Pick a fight? He replied very nastily to me, so I'm hardly the one who tried to pick a fight.

Also, I clearly didn't say I'm confused that Pete said climate change is real. I said I'm confused when people cite individual events as proof of it.
 
Pick a fight? He replied very nastily to me, so I'm hardly the one who tried to pick a fight.

Also, I clearly didn't say I'm confused that Pete said climate change is real. I said I'm confused when people cite individual events as proof of it.

I responded to your post.

I didn't call you names or attack you.

You started your post with "I'm very confused."

I responded to your confusion.

Again, not sure where this anger is coming from.
 
It seems you really don't like it when people disagree with your opinion.

You said you were confused and I tried to help.

You've now called me snarky, disingenuous and condescending when all I did was respond to what you said.
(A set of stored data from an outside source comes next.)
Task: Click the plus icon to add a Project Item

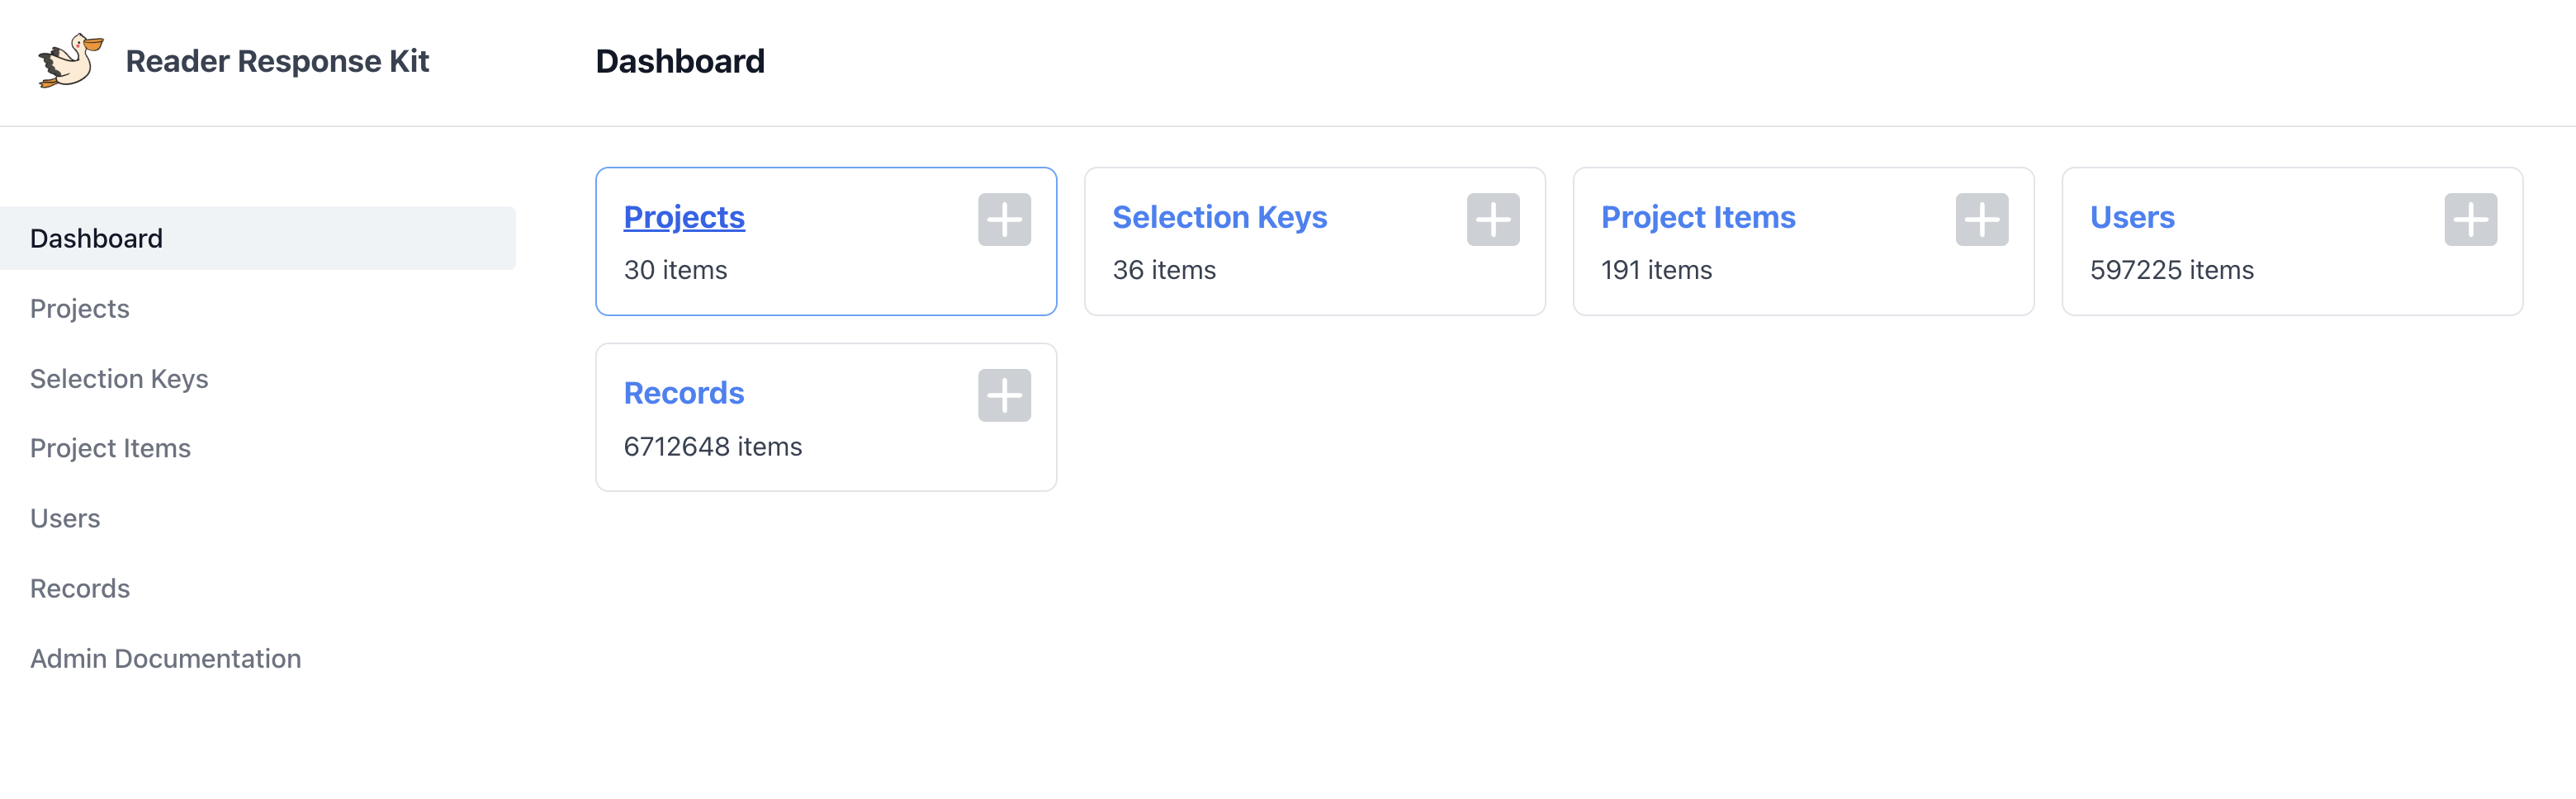Action: [1981, 219]
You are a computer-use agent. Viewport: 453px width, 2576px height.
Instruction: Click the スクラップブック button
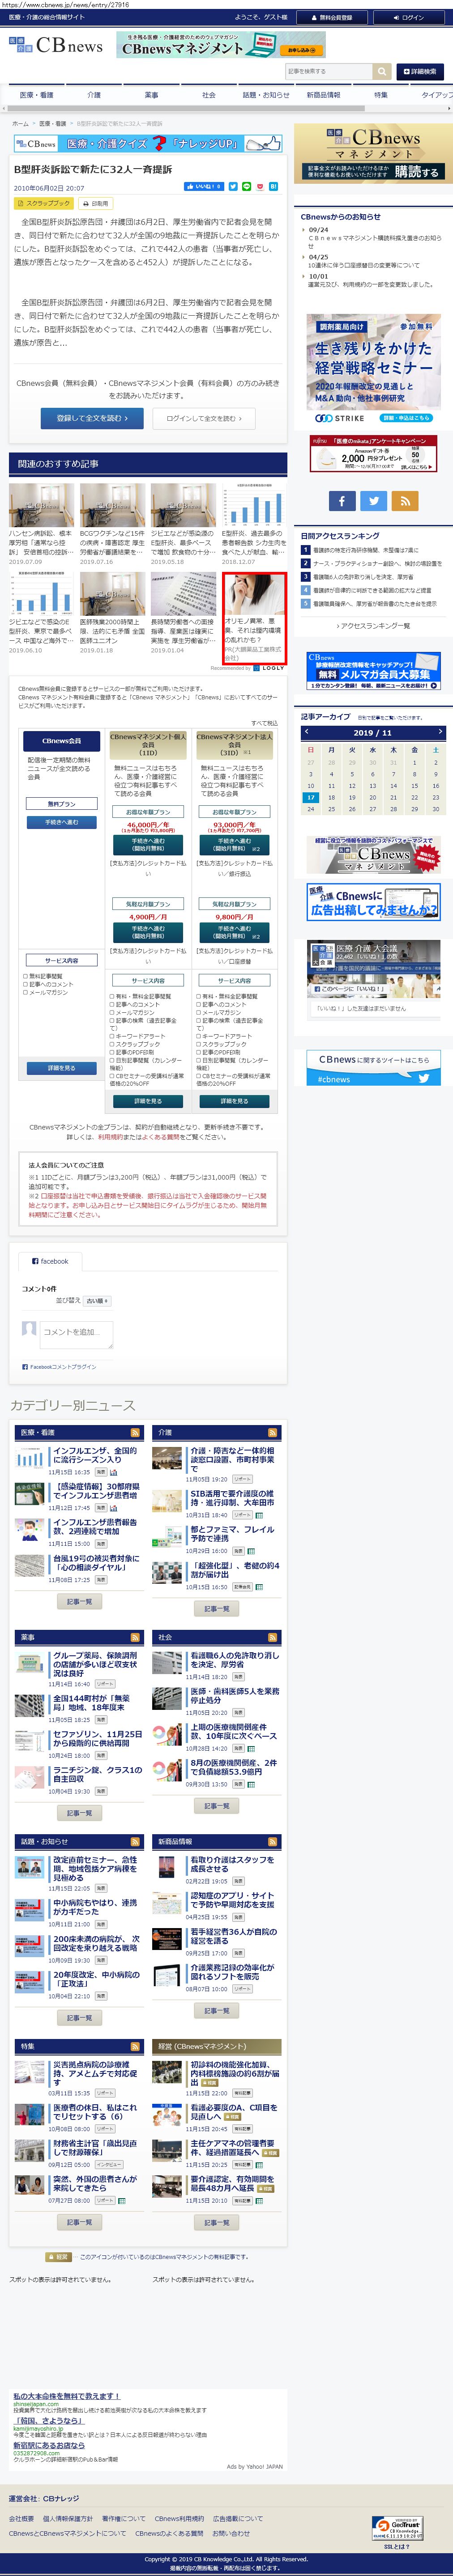(x=45, y=203)
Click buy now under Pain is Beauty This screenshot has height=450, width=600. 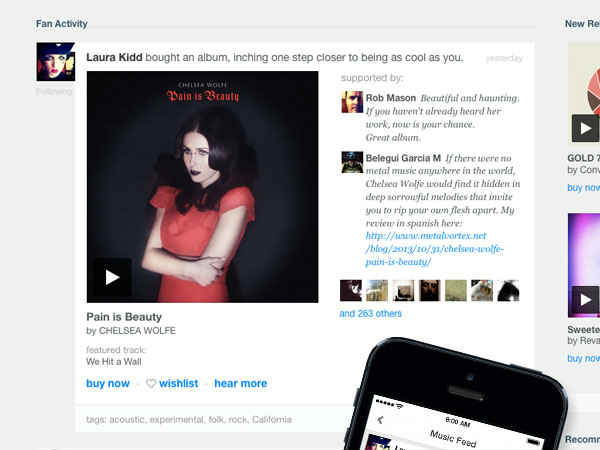[x=108, y=383]
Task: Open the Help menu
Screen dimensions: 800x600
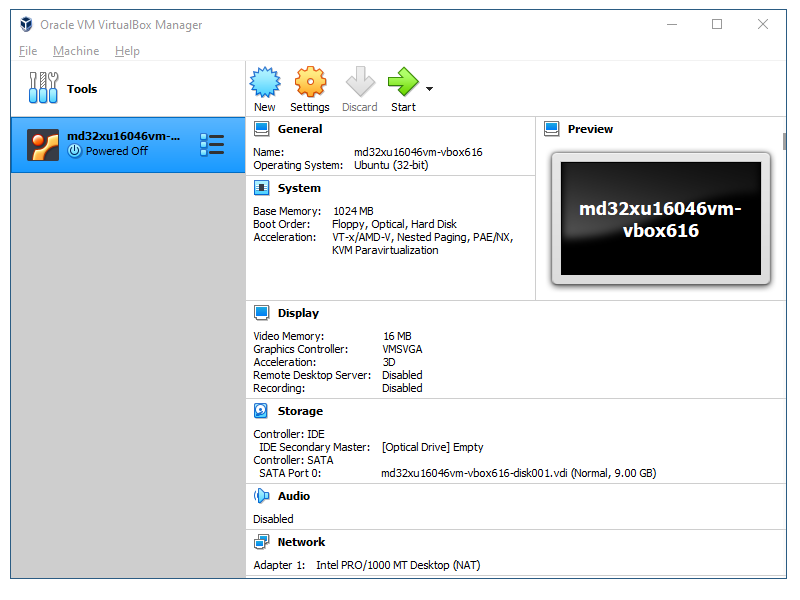Action: tap(127, 51)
At no point have I attacked you.

Not sure where the anger is coming from and now believe you just want to argue.

There's absolutely no anger from me. It's just disappointing when you reply the way you did. "Gosh I'm sorry you were confused," followed by telling me it was self-explanatory (obvious implication that you're foolish if you're confused by something so simple it was self-explanatory). Meanwhile you didn't even address my actual point of confusion (being why cite individual events as proof when they can be readily countered by opposite events).

You just wanted to mock me because you didn't agree and I took issue with something Pete said. The oozing condescension of your reply makes that perfectly clear. You don't have to directly attack someone to be doing it nonetheless, and you know exactly why you phrased your response the way you did.

Again, I'm not angry, and I have no interest in continuing to argue, so I'll stop with this post. Just disappointing a moderator here feels the need to talk down to anyone for no reason.
 


I'm confused when people cite individual events as proof of it.

Even though I'm not getting involved (I so am lol). But it's isn't an individual event.

As I did a bit of research (go me, I can look at other things apart from Disney website, who knew) and:

"Since 2006, 21 major hurricanes formed, some of them extremely powerful. Yet those storms stayed at sea, made landfall in Mexico or Central America, or weakened before coming ashore in the US."

Got that quote from the National Geographic website here:

http://relay.nationalgeographic.com...n-years-of-hurricanes-tropical-storms-graphic
 
There's absolutely no anger from me. It's just disappointing when you reply the way you did. "Gosh I'm sorry you were confused," followed by telling me it was self-explanatory (obvious implication that you're foolish if you're confused by something so simple it was self-explanatory). Meanwhile you didn't even address my actual point of confusion (being why cite individual events as proof when they can be readily countered by opposite events).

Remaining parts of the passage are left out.